Keep Subs Short, but…
With a C8 riding on an AVX or similar mount, you may
find it to your advantage to keep individual exposures short. To pehaps a
minute or two. If you have a bad spot on your gears, just throw out
that sub-exposure and be on to the next one. Over an exposure of 5 – 10-minutes,
there’s a lot that can go wrong with a light mount’s tracking ruining that
whole, long shot.
Do remember, though, that sub-exposures have to be long enough to
capture desired detail. While stacking subframes will make a shot less noisy and
smoother, no detail not visible in a
single sub-frame will show up in the final, stacked, photograph.
Keep Working with PHD
Settings
I didn’t for the longest time and am now sorry I didn’t. The
settings I had were good enough for the APO refractors I usually use for
imaging these days, yielding RMS guide errors of 2” or a bit more on my AVX and
CGEM. Couple that with my laissez faire approach to polar alignment, and most
of my shots with a C8 (reduced) didn’t have perfectly round stars if I
zoomed in enough in Photoshop or whatever.
Eventually, I decided I needed to do something about my
guiding, since I wanted to begin imaging with the Edge C8 again once in a while.
I read up on the PHD2 Brain settings and devoted one entire evening
to tinkering with them. In just that one night my RMS guide errors went from 2”

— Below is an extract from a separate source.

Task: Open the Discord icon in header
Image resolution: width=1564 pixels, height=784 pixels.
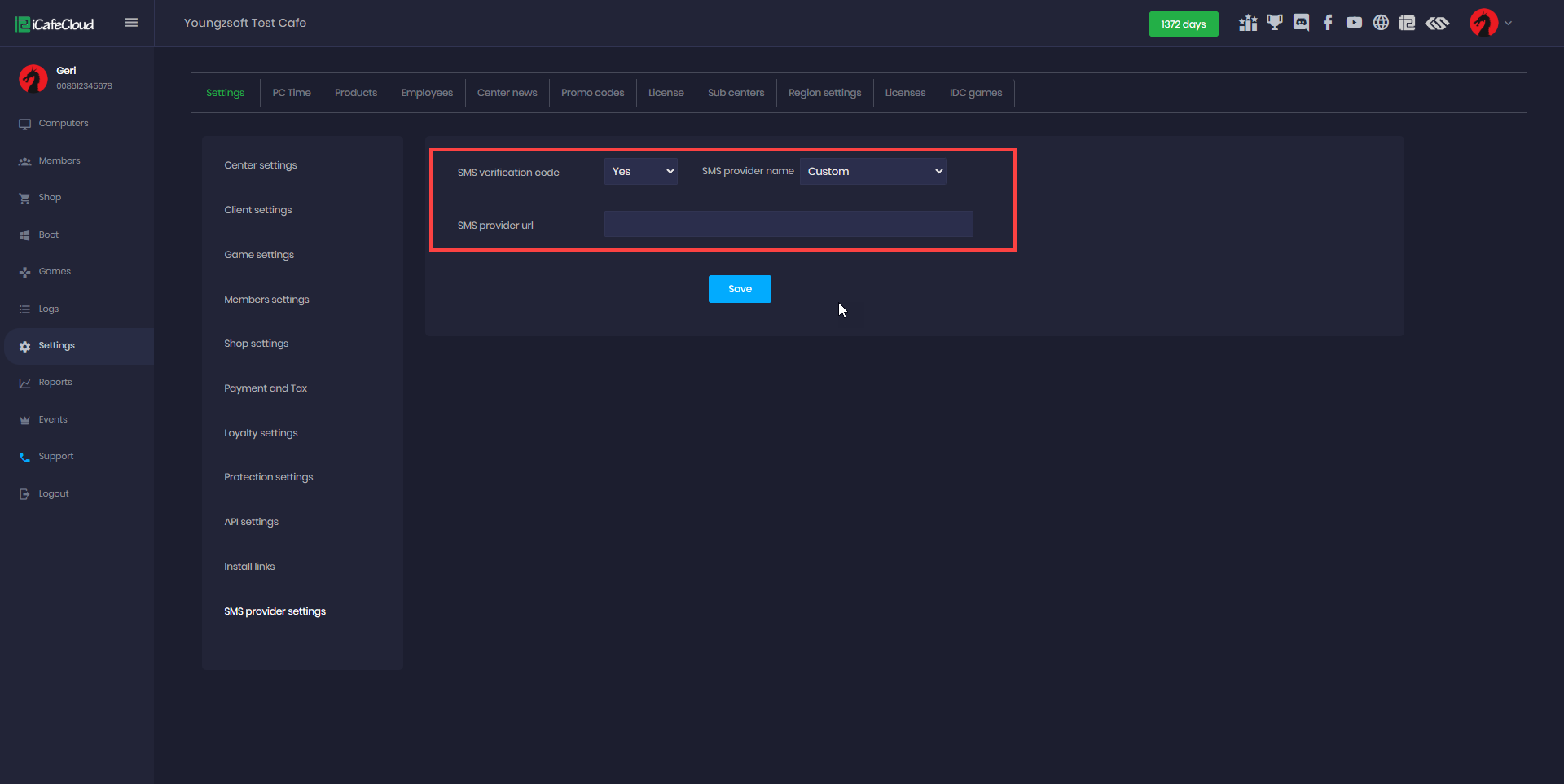Action: (x=1301, y=23)
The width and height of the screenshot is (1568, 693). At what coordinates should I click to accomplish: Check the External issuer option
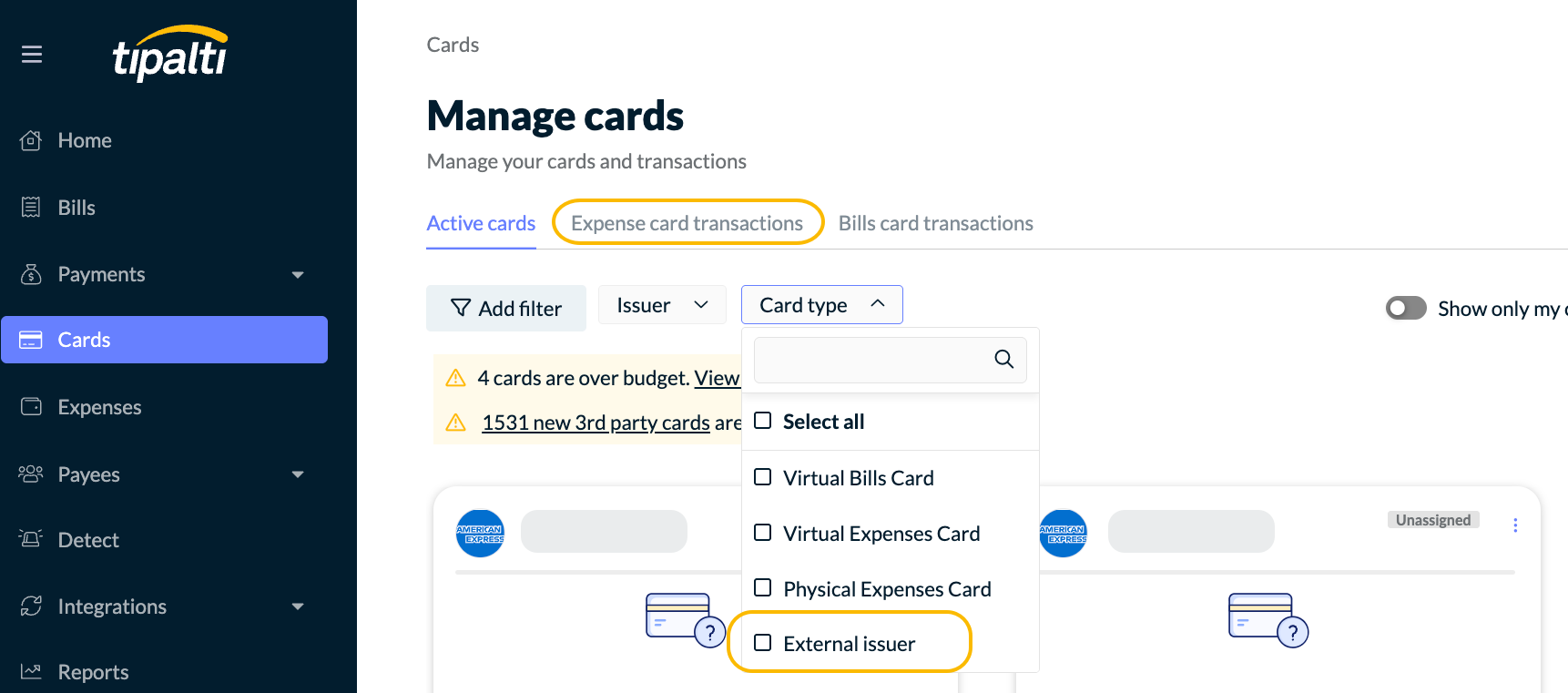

to 3” to a bit more than 1” at best, and under 2” at worst. That,
coupled with Sharpcap polar alignment, has meant that for me imaging with the
C8 is easier than it ever has been.
Shoot Appropriate Targets
If a target, a medium-small galaxy or globular cluster,
perhaps, cries out of an 8-inch SCT, by all means use one as the imaging
scope. If it doesn’t? Use a nice 3 – 4 – 5-inch ED refractor instead. Why make things hard
on yourself for no good reason? In addition to less focal length, a refractor
in this range will be lighter than the SCT, and an inexpensive GEM mount will
always track better with a lighter load.
And that is that. Don’t be afraid to try long exposure deep
sky astrophotography with an 8-inch SCT, no matter what you may have read on the darned Cloudy
Nights BBS. A little experience and you may find it’s not as difficult as you'd been led to assume,
and that the focal length and aperture of your friendly, neighborhood C8 or M8
brings a new dimension to your astrophotography.